*** Block opens ***
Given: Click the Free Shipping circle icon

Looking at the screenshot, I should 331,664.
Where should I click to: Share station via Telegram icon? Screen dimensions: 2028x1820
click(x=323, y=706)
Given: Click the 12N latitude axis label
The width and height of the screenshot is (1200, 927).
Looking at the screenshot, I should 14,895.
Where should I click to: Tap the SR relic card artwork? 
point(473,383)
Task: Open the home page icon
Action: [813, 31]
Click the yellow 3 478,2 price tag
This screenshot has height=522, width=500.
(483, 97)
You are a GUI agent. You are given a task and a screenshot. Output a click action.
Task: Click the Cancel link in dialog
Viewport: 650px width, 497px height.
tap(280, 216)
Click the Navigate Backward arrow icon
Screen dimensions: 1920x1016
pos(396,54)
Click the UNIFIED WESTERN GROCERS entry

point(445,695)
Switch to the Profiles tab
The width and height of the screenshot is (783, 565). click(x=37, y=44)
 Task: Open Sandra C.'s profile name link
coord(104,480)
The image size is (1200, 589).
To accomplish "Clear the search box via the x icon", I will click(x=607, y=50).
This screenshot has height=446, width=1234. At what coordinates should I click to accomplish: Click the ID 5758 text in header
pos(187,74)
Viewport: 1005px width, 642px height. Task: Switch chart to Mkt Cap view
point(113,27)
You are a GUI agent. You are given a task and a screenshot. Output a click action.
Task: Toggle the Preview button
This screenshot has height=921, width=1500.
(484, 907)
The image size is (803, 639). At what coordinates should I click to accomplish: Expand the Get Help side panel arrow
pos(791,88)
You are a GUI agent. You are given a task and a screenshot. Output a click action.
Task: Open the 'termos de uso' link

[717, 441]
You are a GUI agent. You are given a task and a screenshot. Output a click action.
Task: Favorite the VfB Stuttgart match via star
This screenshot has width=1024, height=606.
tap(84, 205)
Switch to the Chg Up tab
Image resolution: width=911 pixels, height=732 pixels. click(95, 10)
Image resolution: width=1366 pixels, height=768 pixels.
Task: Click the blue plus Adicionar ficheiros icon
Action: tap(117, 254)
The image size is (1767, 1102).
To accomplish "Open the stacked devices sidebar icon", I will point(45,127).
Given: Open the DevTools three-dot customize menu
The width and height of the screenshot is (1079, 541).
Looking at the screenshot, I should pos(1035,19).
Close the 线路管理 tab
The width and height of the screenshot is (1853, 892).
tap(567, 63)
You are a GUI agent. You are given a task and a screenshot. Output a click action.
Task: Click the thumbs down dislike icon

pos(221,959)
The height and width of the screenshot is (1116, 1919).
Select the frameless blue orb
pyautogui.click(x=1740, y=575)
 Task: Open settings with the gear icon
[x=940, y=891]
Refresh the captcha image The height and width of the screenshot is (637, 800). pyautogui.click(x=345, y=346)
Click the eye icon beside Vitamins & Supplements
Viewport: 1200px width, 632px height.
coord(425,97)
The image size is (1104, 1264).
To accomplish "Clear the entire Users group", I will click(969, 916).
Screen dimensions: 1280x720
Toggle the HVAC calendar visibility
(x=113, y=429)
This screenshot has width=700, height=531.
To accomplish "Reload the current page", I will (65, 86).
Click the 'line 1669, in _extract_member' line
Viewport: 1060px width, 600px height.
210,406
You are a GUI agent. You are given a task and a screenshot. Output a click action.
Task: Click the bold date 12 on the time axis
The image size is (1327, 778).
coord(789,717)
*** Block closes ***
## Try it
Your answer must be the full listing above, printed exactly as it stands.

## Answer to this task
Given: Click the Free Shipping circle icon

Looking at the screenshot, I should 331,664.
Where should I click to: Share station via Telegram icon? Screen dimensions: 2028x1820
click(x=323, y=706)
Given: Click the 12N latitude axis label
The width and height of the screenshot is (1200, 927).
Looking at the screenshot, I should 14,895.
Where should I click to: Tap the SR relic card artwork? 
point(473,383)
Task: Open the home page icon
Action: [813, 31]
Click the yellow 3 478,2 price tag
This screenshot has height=522, width=500.
(483, 97)
You are a GUI agent. You are given a task and a screenshot. Output a click action.
Task: Click the Cancel link in dialog
Viewport: 650px width, 497px height.
tap(280, 216)
Click the Navigate Backward arrow icon
Screen dimensions: 1920x1016
pos(396,54)
Click the UNIFIED WESTERN GROCERS entry

point(445,695)
Switch to the Profiles tab
The width and height of the screenshot is (783, 565). click(x=37, y=44)
 Task: Open Sandra C.'s profile name link
coord(104,480)
The image size is (1200, 589).
To accomplish "Clear the search box via the x icon", I will click(x=607, y=50).
This screenshot has height=446, width=1234. At what coordinates should I click to accomplish: Click the ID 5758 text in header
pos(187,74)
Viewport: 1005px width, 642px height. Task: Switch chart to Mkt Cap view
point(113,27)
You are a GUI agent. You are given a task and a screenshot. Output a click action.
Task: Toggle the Preview button
This screenshot has height=921, width=1500.
(484, 907)
The image size is (803, 639). At what coordinates should I click to accomplish: Expand the Get Help side panel arrow
pos(791,88)
You are a GUI agent. You are given a task and a screenshot. Output a click action.
Task: Open the 'termos de uso' link

[717, 441]
You are a GUI agent. You are given a task and a screenshot. Output a click action.
Task: Favorite the VfB Stuttgart match via star
This screenshot has width=1024, height=606.
tap(84, 205)
Switch to the Chg Up tab
Image resolution: width=911 pixels, height=732 pixels. click(95, 10)
Image resolution: width=1366 pixels, height=768 pixels.
Task: Click the blue plus Adicionar ficheiros icon
Action: tap(117, 254)
The image size is (1767, 1102).
To accomplish "Open the stacked devices sidebar icon", I will point(45,127).
Given: Open the DevTools three-dot customize menu
The width and height of the screenshot is (1079, 541).
Looking at the screenshot, I should pos(1035,19).
Close the 线路管理 tab
The width and height of the screenshot is (1853, 892).
tap(567, 63)
You are a GUI agent. You are given a task and a screenshot. Output a click action.
Task: Click the thumbs down dislike icon

pos(221,959)
The height and width of the screenshot is (1116, 1919).
Select the frameless blue orb
pyautogui.click(x=1740, y=575)
 Task: Open settings with the gear icon
[x=940, y=891]
Refresh the captcha image The height and width of the screenshot is (637, 800). pyautogui.click(x=345, y=346)
Click the eye icon beside Vitamins & Supplements
Viewport: 1200px width, 632px height.
coord(425,97)
The image size is (1104, 1264).
To accomplish "Clear the entire Users group", I will click(969, 916).
Screen dimensions: 1280x720
Toggle the HVAC calendar visibility
(x=113, y=429)
This screenshot has width=700, height=531.
To accomplish "Reload the current page", I will (65, 86).
Click the 'line 1669, in _extract_member' line
Viewport: 1060px width, 600px height.
210,406
You are a GUI agent. You are given a task and a screenshot. Output a click action.
Task: Click the bold date 12 on the time axis
The image size is (1327, 778).
coord(789,717)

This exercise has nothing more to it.